Rows showing where targets appear:
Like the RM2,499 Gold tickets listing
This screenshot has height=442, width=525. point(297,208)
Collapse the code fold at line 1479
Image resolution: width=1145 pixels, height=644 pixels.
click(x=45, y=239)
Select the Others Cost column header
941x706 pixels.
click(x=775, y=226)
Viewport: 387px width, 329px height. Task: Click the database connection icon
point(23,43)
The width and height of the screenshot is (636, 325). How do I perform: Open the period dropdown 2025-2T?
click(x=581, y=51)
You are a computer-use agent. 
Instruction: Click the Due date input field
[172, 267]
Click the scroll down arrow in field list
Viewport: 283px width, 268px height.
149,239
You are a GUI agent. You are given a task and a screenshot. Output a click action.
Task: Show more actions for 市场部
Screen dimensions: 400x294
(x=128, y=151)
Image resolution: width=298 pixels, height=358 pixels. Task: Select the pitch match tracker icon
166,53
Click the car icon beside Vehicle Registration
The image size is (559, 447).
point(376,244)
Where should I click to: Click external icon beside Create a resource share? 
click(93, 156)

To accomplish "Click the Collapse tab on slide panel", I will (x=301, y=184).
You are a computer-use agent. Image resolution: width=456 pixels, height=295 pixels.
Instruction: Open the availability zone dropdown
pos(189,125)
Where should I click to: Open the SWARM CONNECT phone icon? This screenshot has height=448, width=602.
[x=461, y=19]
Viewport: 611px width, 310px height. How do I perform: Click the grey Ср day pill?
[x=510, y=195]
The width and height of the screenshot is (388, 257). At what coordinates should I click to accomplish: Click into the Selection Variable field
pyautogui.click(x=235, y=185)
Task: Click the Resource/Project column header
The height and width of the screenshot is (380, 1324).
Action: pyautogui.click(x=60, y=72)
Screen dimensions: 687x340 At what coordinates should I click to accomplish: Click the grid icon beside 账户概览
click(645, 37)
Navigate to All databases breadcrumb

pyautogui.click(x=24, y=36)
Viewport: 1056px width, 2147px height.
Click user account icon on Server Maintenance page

Description of the task: Copy the records above word for word, starting at the line that has "Collapse the code fold at line 1479" and ending after the line that has "pos(189,125)".

Written answer:
Collapse the code fold at line 1479
Image resolution: width=1145 pixels, height=644 pixels.
click(x=45, y=239)
Select the Others Cost column header
941x706 pixels.
click(x=775, y=226)
Viewport: 387px width, 329px height. Task: Click the database connection icon
point(23,43)
The width and height of the screenshot is (636, 325). How do I perform: Open the period dropdown 2025-2T?
click(x=581, y=51)
You are a computer-use agent. 
Instruction: Click the Due date input field
[172, 267]
Click the scroll down arrow in field list
Viewport: 283px width, 268px height.
149,239
You are a GUI agent. You are given a task and a screenshot. Output a click action.
Task: Show more actions for 市场部
Screen dimensions: 400x294
(x=128, y=151)
Image resolution: width=298 pixels, height=358 pixels. Task: Select the pitch match tracker icon
166,53
Click the car icon beside Vehicle Registration
The image size is (559, 447).
point(376,244)
Where should I click to: Click external icon beside Create a resource share? 
click(93, 156)

To accomplish "Click the Collapse tab on slide panel", I will (x=301, y=184).
You are a computer-use agent. Image resolution: width=456 pixels, height=295 pixels.
Instruction: Open the availability zone dropdown
pos(189,125)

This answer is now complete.